▶ [EXERCISE AIM]: In the records that follow, find each line with the word "computer" and copy it.
------------------------------------------------------------------------
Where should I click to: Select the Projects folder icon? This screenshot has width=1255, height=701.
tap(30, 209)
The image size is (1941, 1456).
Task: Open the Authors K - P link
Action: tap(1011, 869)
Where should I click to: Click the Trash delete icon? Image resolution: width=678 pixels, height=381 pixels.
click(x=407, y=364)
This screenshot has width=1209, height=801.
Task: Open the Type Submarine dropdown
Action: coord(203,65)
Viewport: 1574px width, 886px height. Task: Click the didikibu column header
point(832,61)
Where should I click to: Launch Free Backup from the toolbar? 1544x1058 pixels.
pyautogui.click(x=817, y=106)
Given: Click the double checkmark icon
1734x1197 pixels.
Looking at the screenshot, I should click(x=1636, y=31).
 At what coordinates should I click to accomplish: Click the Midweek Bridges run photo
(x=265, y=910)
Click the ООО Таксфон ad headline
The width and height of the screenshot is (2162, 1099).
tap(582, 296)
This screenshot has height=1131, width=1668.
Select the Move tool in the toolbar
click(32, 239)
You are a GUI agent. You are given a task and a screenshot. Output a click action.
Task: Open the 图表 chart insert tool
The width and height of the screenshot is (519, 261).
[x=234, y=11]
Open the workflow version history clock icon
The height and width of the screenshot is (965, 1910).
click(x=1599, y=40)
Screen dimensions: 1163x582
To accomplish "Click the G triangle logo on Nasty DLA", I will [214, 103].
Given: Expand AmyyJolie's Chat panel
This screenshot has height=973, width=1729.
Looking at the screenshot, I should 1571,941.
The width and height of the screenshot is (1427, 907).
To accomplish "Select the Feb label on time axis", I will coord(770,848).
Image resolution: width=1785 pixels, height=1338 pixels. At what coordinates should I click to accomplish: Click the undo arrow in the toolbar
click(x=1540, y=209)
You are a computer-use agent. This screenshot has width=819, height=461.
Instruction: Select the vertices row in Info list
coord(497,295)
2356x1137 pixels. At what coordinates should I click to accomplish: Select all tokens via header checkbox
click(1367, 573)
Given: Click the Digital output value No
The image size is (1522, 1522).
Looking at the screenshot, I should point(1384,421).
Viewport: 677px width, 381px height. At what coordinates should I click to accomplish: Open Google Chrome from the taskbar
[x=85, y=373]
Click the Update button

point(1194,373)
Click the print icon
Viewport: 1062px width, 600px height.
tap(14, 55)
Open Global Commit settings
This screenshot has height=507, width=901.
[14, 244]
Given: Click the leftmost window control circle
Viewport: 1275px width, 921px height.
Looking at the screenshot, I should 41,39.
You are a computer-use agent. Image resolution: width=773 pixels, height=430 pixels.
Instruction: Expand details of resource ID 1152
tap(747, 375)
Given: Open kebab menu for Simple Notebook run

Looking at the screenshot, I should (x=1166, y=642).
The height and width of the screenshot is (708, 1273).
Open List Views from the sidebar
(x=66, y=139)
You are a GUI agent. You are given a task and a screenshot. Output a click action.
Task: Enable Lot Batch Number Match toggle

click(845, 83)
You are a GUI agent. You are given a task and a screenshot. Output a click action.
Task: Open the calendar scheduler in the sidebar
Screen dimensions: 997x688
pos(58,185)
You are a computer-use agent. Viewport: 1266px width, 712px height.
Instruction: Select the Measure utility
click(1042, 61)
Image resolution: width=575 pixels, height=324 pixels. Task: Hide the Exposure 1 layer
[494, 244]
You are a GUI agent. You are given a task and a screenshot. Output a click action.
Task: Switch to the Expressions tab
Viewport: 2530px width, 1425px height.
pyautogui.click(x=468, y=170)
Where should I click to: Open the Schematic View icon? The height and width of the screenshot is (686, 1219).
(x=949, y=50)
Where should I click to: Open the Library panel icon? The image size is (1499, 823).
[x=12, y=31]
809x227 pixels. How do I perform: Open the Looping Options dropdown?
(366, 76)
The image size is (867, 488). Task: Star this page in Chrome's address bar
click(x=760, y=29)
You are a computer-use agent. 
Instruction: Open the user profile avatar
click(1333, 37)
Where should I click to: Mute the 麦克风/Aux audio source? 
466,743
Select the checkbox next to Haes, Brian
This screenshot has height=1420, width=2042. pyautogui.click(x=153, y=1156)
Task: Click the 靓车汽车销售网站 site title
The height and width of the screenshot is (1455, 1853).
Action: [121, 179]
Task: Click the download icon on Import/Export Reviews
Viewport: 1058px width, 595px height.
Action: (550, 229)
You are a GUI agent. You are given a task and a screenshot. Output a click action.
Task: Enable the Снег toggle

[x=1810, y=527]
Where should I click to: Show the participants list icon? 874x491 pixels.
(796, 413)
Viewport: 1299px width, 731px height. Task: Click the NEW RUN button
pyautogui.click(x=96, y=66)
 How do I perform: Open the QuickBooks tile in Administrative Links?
------------------------------------------------------------------------
▶ [WRITTEN RESPONSE]:
You are a computer-use agent. This screenshot has width=819, height=461.
You are a computer-use agent. Image resolution: width=773 pixels, height=430 pixels.
You are a computer-use agent. Viewport: 1266px width, 712px height.
You are a computer-use agent. 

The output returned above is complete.